Jackson medic’s ties with women in the spotlight

Michael Jackson’s doctor was distracted in the hours before the singer’s death by phone exchanges with three women, whose relations with the medic should be explained in court, prosecutors said. Preparing for Conrad Murray’s manslaughter trial, they...

Michael Jackson’s doctor was distracted in the hours before the singer’s death by phone exchanges with three women, whose relations with the medic should be explained in court, prosecutors said.

Preparing for Conrad Murray’s manslaughter trial, they called on Thursday for the nature of Dr Murray’s ties with the women – including a cocktail waitress and a Spearmint Rhino club dancer – to be allowed in evidence.

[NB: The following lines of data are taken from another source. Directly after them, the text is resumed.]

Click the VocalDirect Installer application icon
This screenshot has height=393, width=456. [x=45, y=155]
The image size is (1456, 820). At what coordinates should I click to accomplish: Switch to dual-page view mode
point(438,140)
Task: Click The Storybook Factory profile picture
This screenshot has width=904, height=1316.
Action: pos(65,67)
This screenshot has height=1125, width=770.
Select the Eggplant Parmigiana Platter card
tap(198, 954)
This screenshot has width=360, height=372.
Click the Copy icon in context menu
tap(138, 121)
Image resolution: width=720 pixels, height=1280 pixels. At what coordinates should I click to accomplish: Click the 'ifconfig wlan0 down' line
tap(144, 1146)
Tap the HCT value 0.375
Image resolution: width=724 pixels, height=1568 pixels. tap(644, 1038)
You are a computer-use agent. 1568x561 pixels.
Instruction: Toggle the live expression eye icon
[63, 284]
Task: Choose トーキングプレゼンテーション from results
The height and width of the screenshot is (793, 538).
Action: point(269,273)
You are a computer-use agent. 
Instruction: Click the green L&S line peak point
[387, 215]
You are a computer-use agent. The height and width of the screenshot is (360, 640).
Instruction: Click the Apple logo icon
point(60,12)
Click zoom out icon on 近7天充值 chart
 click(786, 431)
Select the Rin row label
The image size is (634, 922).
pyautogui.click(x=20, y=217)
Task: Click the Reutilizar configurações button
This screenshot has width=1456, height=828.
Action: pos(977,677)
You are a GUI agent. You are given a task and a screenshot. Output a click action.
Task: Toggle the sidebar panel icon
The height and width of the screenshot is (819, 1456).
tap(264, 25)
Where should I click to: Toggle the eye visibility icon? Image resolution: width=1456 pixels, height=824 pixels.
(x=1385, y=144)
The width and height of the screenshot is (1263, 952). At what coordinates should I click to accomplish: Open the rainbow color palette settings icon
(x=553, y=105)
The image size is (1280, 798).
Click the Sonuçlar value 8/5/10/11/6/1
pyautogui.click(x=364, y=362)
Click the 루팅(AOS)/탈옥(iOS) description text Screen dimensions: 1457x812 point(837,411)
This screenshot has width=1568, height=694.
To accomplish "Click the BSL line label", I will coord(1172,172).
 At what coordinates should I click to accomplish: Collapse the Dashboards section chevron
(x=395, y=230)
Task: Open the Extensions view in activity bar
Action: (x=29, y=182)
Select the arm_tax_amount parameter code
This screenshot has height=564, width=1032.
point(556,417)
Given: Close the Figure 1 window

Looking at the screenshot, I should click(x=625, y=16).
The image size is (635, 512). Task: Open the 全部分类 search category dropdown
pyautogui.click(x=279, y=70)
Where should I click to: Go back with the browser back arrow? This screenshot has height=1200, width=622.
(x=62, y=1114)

“The details of these relationships are relevant to show Dr Murray’s level of inattentiveness and distraction while he was responsible for the care of Jackson,” they said in a legal document detailing phone exchanges. “The evidence also serves to impeach Dr Murray’s own account of the events leading up to Jackson’s death since Dr Murray never made mention of any telephone activities in his statements to LAPD detectives,” they added.

Prosecutors allege that Dr Murray, 58, “abandoned his patient” after administering the powerful sedative propofol to help the singer sleep, and then tried to cover it up after his death on June 25, 2009.

Dr Murray is due to go to court on May 9. In the legal request made on Thursday, prosecutors listed details of telephone exchanges with the women, and the background to their relationships with Dr Murray.

Dr Murray telephoned Sade Anding, a cocktail waitress he met in a Houston restaurant in March 2009, at 11.51 a.m. on the day Michael Jackson died, and had an 11-minute conversation with her, the prosecutors said.

“The jury will be able to infer that Dr Murray had the desire to talk to and listen to Ms Anding during the time he should have been watching and attending to Jackson,” the prosecutors wrote.

Bridgette Morgan, who met Dr Murray in a Las Vegas club in 2003 and dated him until 2005, called him twice on the morning of Michael Jackson’s death to discuss the medic’s offer to pay for her to fly to Las Vegas for her birthday.

Michelle Bella, a dancer at a Spearmint Rhino club in Las Vegas where she met Dr Murray in February 2008, received a text message from him at 8.30 a.m. on the day of Michael Jackson’s death, it said. Dr Murray acknowledged that he had used propofol, but insisted that on the day of the 50-year-old singer’s death he administered only a small amount of the drug that should not have been fatal. Dr Jackson was eventually pronounced dead at 2.26 p.m. at the Ronald Reagan UCLA Medical Centre, but paramedics estimated that he had already been dead for at least 20 minutes when they arrived following a 911 call.